Materials provided »
'''

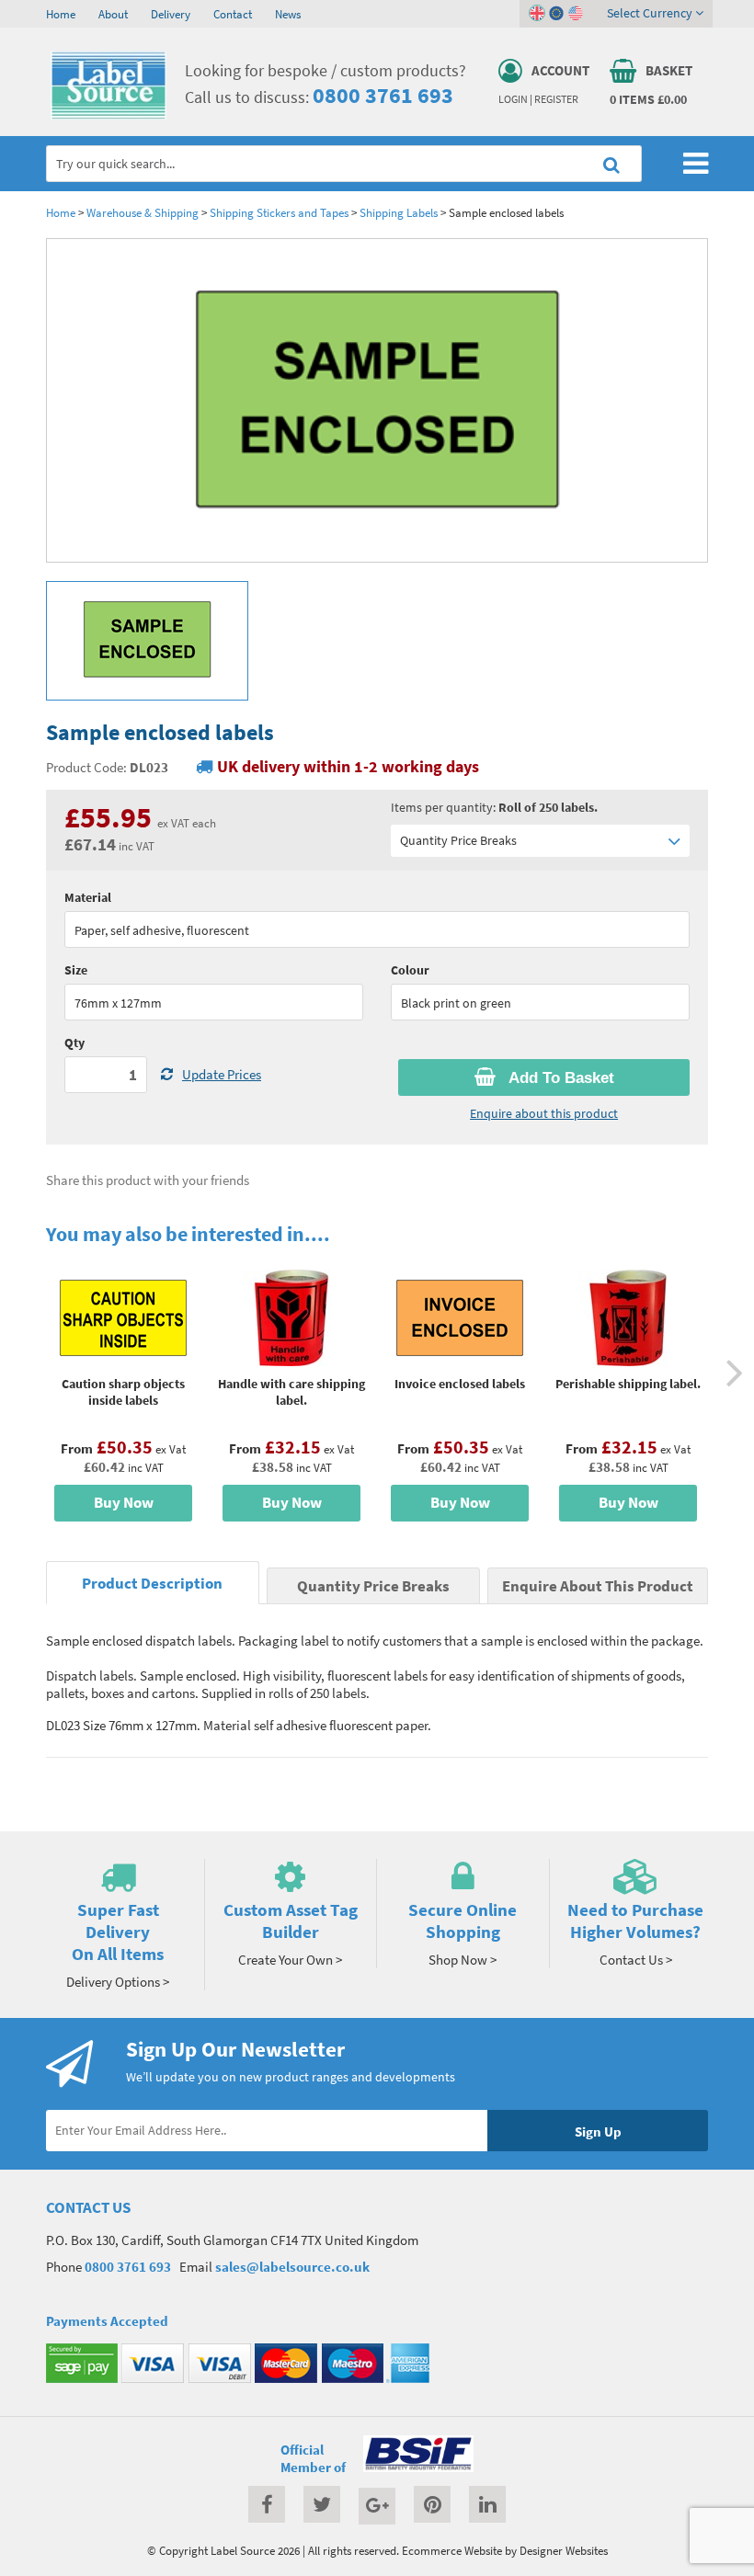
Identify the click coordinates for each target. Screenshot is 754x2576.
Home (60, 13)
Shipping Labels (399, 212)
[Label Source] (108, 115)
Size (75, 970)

'''

What to do » Set the entries down again exactly. Do not include the images.

Your response »
Identify the click coordinates for each target. Screenshot is 754x2576.
Home (60, 13)
Shipping Labels (399, 212)
[Label Source] (108, 115)
Size (75, 970)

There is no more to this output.